Each line holding the string "Amazon" is to be copied from the data.

** Opening Exercise input block **

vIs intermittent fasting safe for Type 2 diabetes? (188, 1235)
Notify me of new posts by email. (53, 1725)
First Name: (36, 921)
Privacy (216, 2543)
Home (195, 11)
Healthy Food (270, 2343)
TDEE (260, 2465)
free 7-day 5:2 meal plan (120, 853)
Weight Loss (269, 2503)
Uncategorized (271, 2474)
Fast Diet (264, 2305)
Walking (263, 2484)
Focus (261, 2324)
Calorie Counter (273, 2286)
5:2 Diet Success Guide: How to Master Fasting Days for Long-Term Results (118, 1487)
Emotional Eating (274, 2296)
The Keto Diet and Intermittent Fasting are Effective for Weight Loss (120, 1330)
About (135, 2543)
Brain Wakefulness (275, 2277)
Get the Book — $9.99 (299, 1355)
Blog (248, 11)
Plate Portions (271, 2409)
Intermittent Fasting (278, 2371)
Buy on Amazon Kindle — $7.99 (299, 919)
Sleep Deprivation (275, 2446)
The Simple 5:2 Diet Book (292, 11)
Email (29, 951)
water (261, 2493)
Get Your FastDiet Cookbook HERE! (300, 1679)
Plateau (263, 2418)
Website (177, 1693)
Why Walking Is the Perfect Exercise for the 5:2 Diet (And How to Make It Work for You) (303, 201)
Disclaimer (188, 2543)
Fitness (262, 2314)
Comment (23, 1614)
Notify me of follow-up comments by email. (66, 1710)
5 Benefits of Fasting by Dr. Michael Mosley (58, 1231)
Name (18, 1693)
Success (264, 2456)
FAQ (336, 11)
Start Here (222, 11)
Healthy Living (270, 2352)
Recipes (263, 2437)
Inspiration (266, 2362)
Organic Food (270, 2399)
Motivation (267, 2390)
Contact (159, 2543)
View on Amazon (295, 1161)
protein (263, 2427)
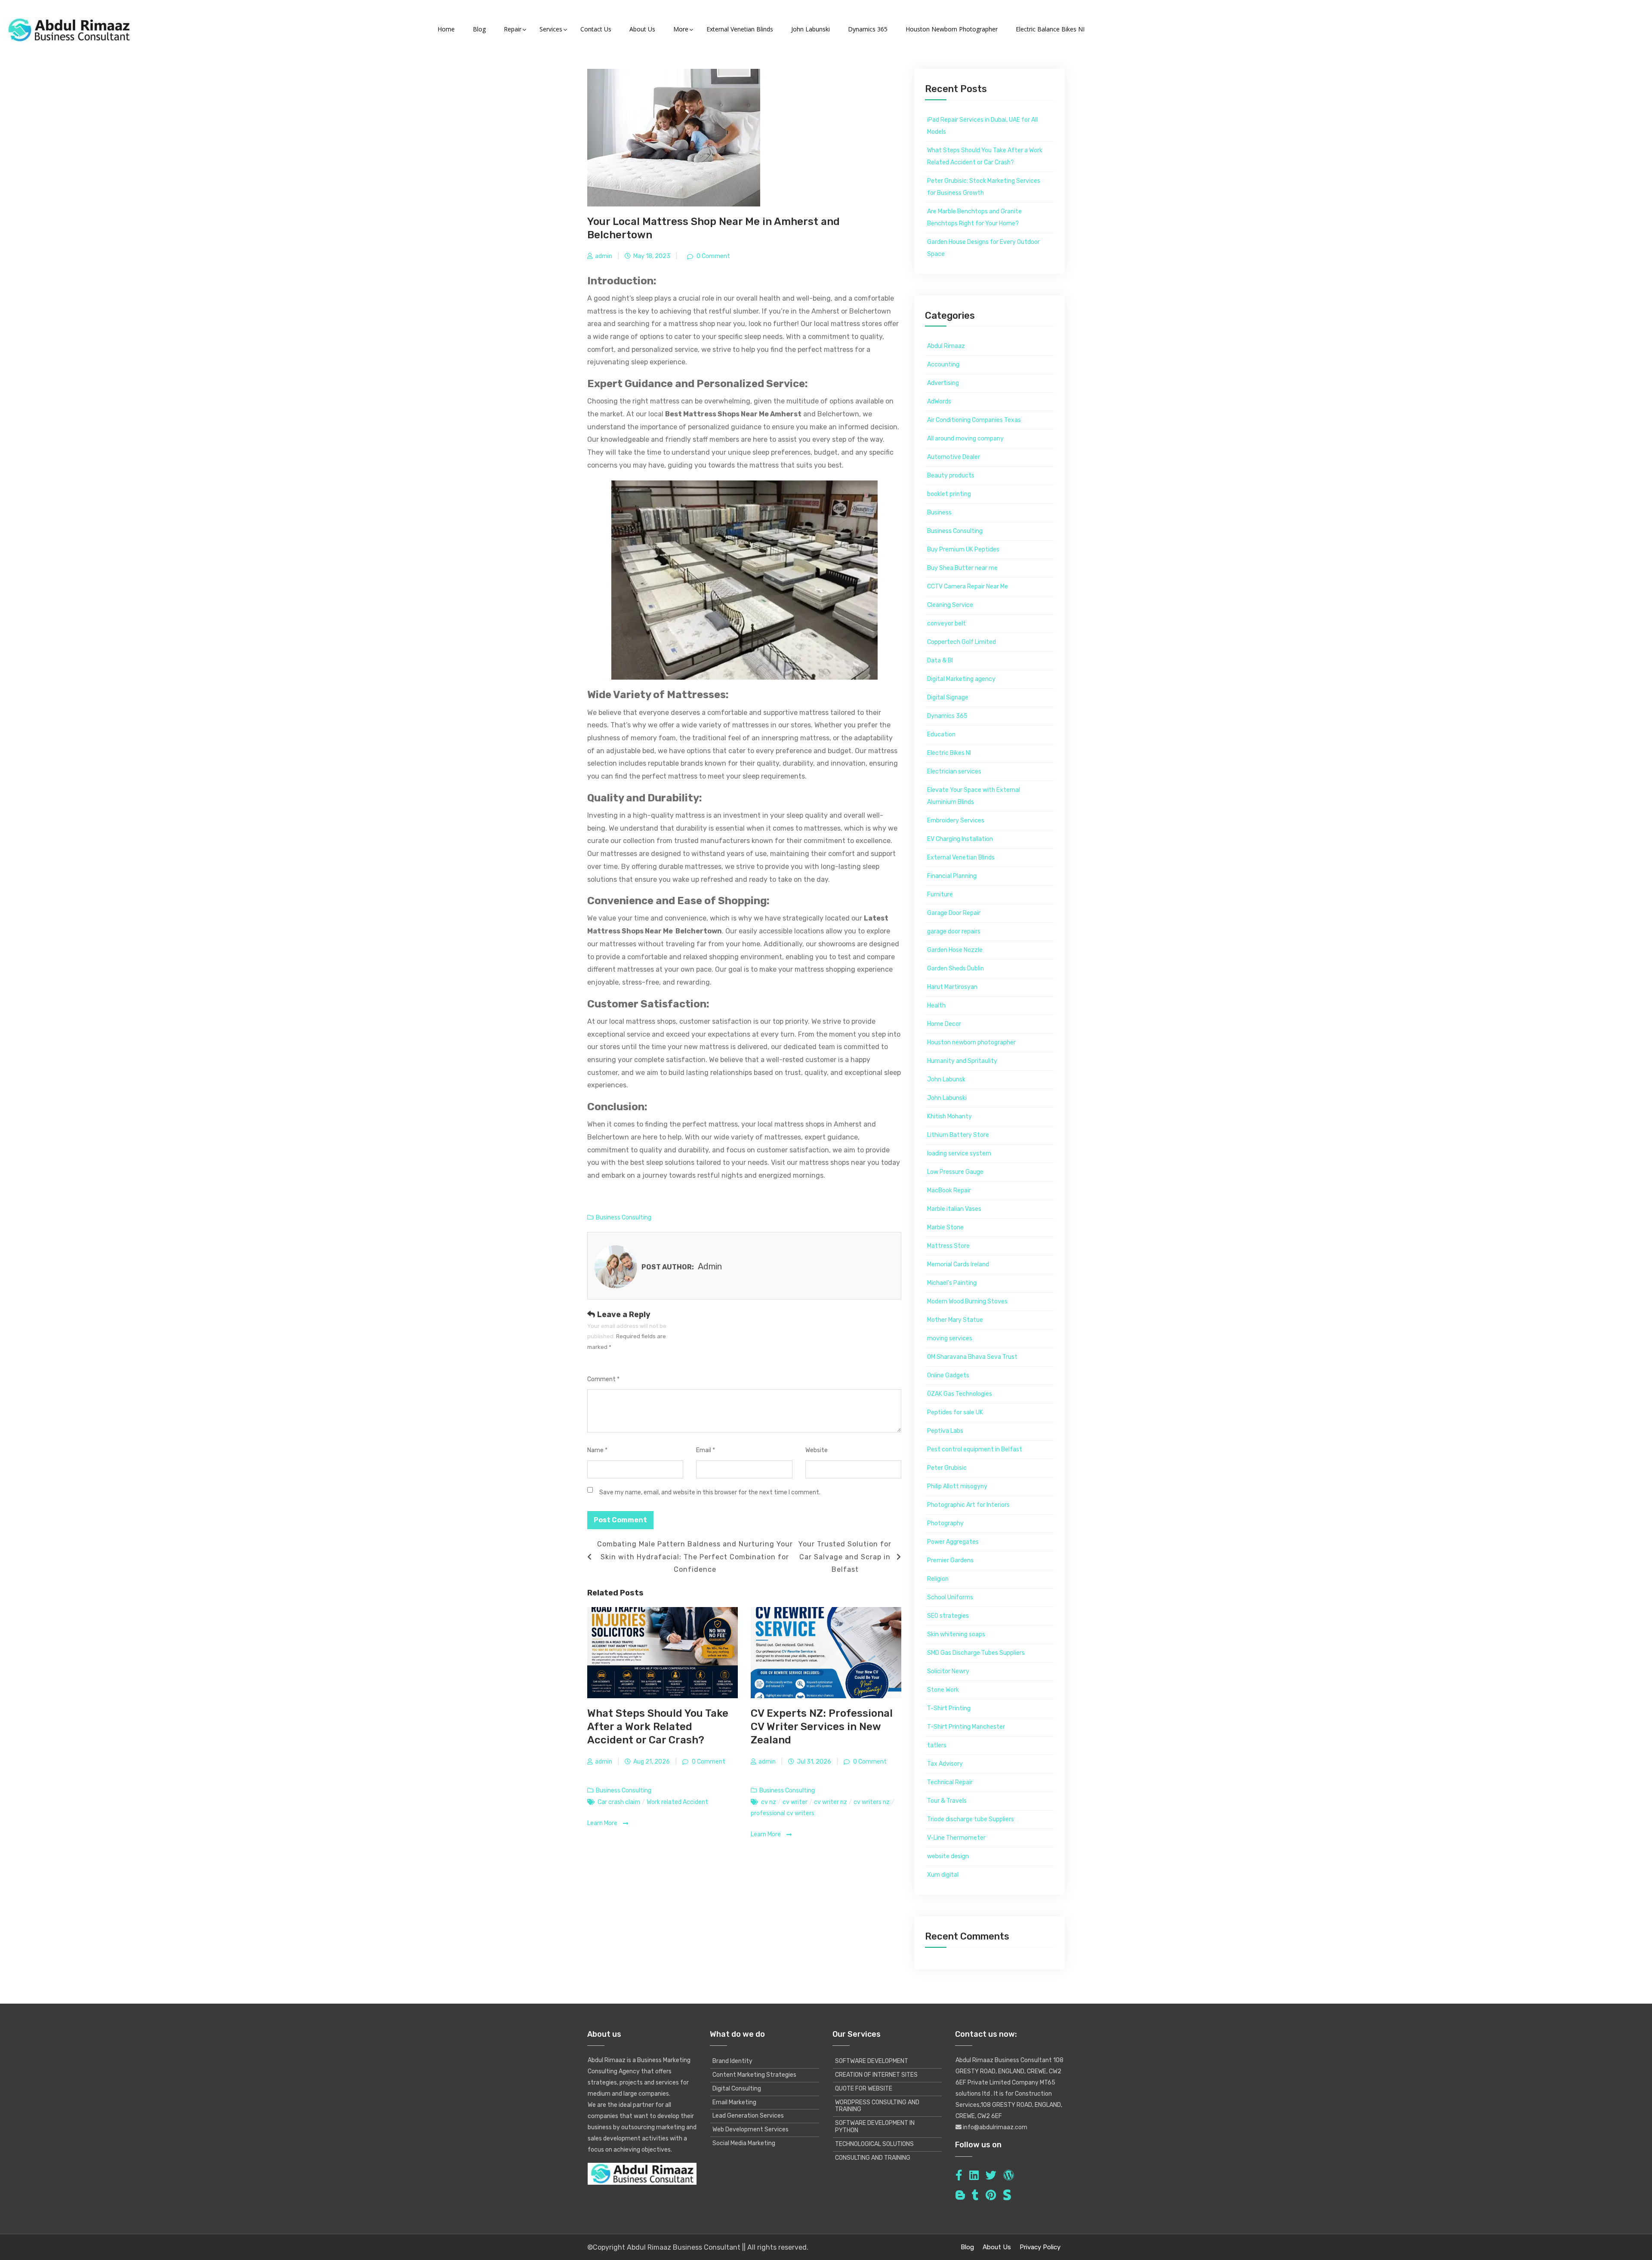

** Closing Exercise input block **

## Written answer
Buy on Amazon Kindle — $7.99 (299, 919)
View on Amazon (295, 1161)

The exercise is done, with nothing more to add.